Neden Bakemono no Ko’yu İzlemelisiniz? – Fanzade’den 5 Neden
Eğer hala Bakemono no Ko‘yu izlemek için bir neden arıyorsanız, işte size Fanzade editörlerinden 5 güçlü sebep:
- Duygusal Derinlik ve Kalbe Dokunan Hikaye: Film, yalnızlık, aidiyet, sevgi ve aile gibi evrensel temaları öyle ustaca işler ki, izlerken kah gülümseyecek kah gözleriniz dolacak. Kyuta ve Kumatetsu arasındaki ilişki, sinema tarihinin en unutulmaz baba-oğul bağlarından biri olarak akıllara kazınacak.
- Benzersiz Dünya İnşası: İnsan ve canavar dünyasının birleşimi, izleyiciyi fantastik bir yolculuğa çıkarır. Jūtengai’nin kendine özgü kültürü ve karakterleri, keşfedilmeyi bekleyen zengin bir evren sunar.
- Unutulmaz Karakterler: Kumatetsu’nun kaba ama iyi kalpli doğası, Kyuta’nın içsel mücadelesi ve diğer yan karakterlerin renkli kişilikleri, filmi izledikten sonra bile aklınızdan çıkmayacak. Her bir karakter, hikayeye farklı bir boyut katıyor.
- Görsel Bir Şölen: Mamoru Hosoda’nın imzası olan muhteşem animasyon kalitesi, filmi görsel açıdan bir başyapıt haline getiriyor. Detaylara verilen önem ve akıcı çizimler, her sahneyi büyüleyici kılıyor.
- Evrensel Mesajlar: Film, sadece anime severlere değil, her yaştan ve kültürden insana hitap eden mesajlar içerir. Kendi yolunu bulma, ön yargıları aşma ve sevginin dönüştürücü gücü gibi temalar, izleyicinin kendi hayatına dair çıkarımlar yapmasını sağlar.

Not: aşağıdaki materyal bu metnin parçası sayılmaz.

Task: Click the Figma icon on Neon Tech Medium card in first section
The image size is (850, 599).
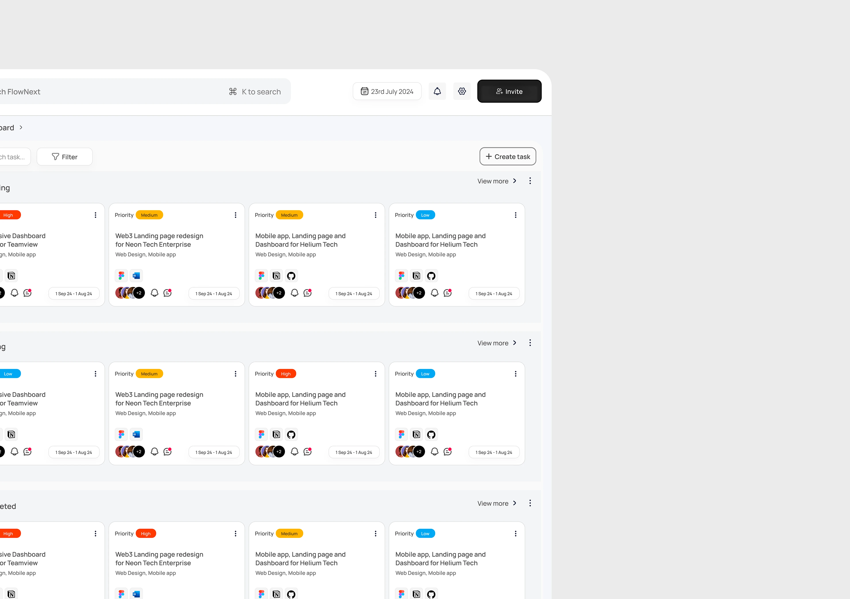Action: click(x=121, y=276)
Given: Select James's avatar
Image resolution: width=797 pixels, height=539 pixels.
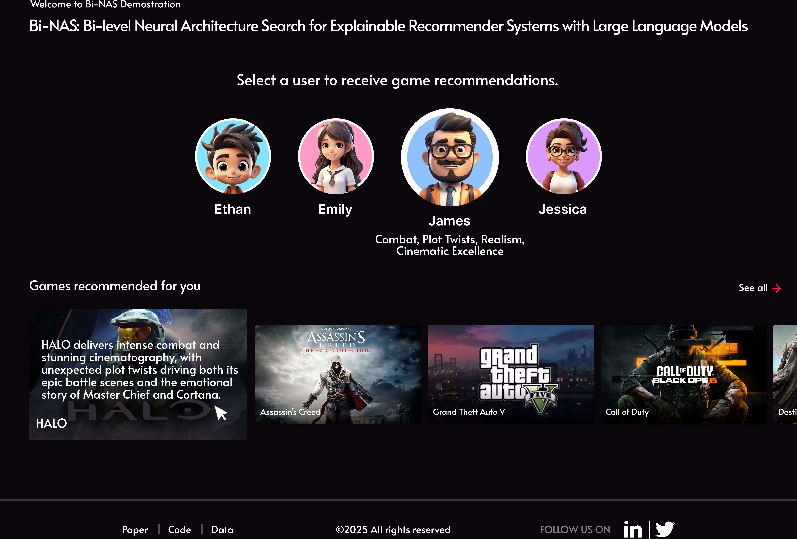Looking at the screenshot, I should tap(450, 157).
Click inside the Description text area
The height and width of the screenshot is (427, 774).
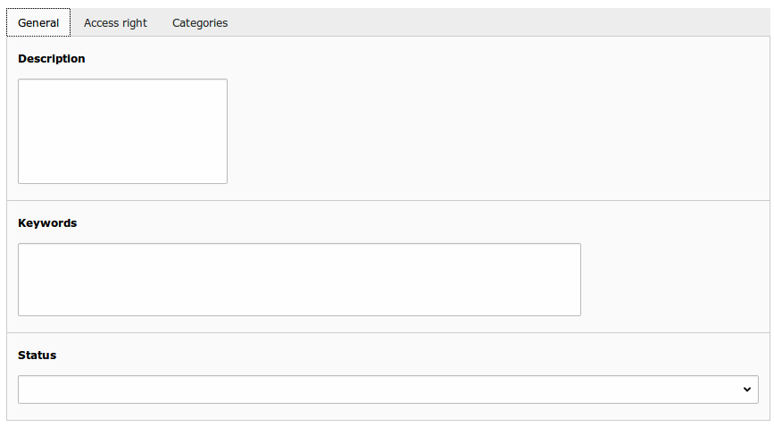(x=122, y=131)
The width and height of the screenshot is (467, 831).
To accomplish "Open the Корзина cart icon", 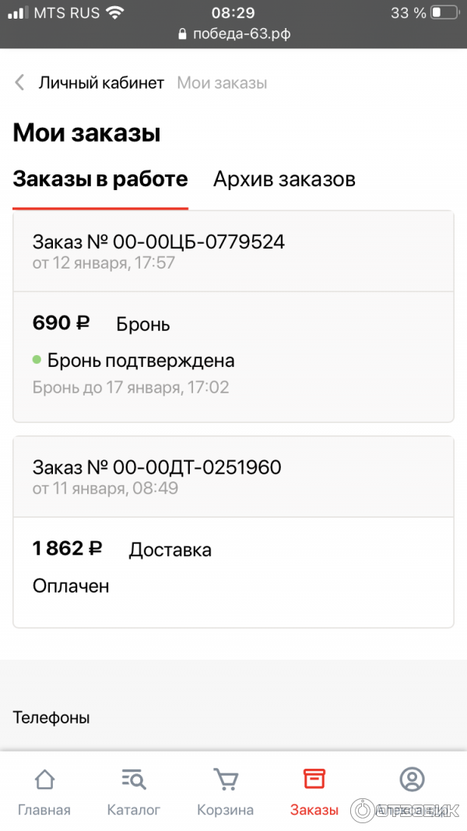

Mamoru Hosoda’nın Filmografisinde Bakemono no Ko’nun Yeri
Mamoru Hosoda, çağdaş Japon animasyonunun en önemli yönetmenlerinden biridir ve Bakemono no Ko, onun filmografisinde ayrıcalıklı bir yere sahiptir. Hosoda, genellikle aile bağları, büyüme, kimlik ve fantastik unsurları gerçekçi duygusal derinlikle harmanlamasıyla tanınır. Kurt Çocuklar‘daki (Wolf Children) anne sevgisi ve farklılıkları kabulleniş, Yaz Savaşları‘ndaki sanal dünya ile gerçek hayatın kesişimi gibi temaları, Bakemono no Ko‘da da baba-oğul ilişkisi ve aidiyet arayışı üzerinden işler. Film, 2016 Japon Akademi Ödülleri’nde Yılın Animasyonu ödülünü kazanarak hem eleştirmenlerden hem de seyirciden tam not almıştır. Hosoda’nın bu eseri, onun evrensel hikaye anlatımı yeteneğini ve animasyon sanatına olan katkısını bir kez daha gözler önüne serer.
Bakemono no Ko
Süre: 1 saat 59 dakika
Tür: Aksiyon, Macera, Fantastik
Yönetmen: Mamoru Hosoda
Gösterim Tarihi: 11 Temmuz 2015 (Japonya)
Editör Puanı: 8.6/10
Sonuç: Bakemono no Ko’nun Zamansız Etkisi
Bakemono no Ko, izlerken hem anime serisi gibi maraton yapmanıza gerek olmayan hem de filmin başından kalktığınızda, bir anime serisi maratonu yapmış gibi olacağınız doygun bir hissiyata sahip. Üniversite öğrencisi için, çalışan bir birey için yani zaman sıkıntısı çekenler için ayrıca önerebileceğim ideal bir anime. Bu film, sadece görsel bir şölen sunmakla kalmıyor, aynı zamanda izleyicisine derin duygusal bağlar, kimlik arayışı ve aidiyetin önemi üzerine düşündürüyor. Mamoru Hosoda’nın ustalığıyla ortaya çıkan bu eser, anime dünyasında hak ettiği yeri almış, zamansız bir başyapıttır. Eğer henüz izlemediyseniz, Bakemono no Ko‘nun büyülü dünyasına adım atarak bu eşsiz dostluk ve büyüme hikayesine tanık olmanızı şiddetle tavsiye ederiz.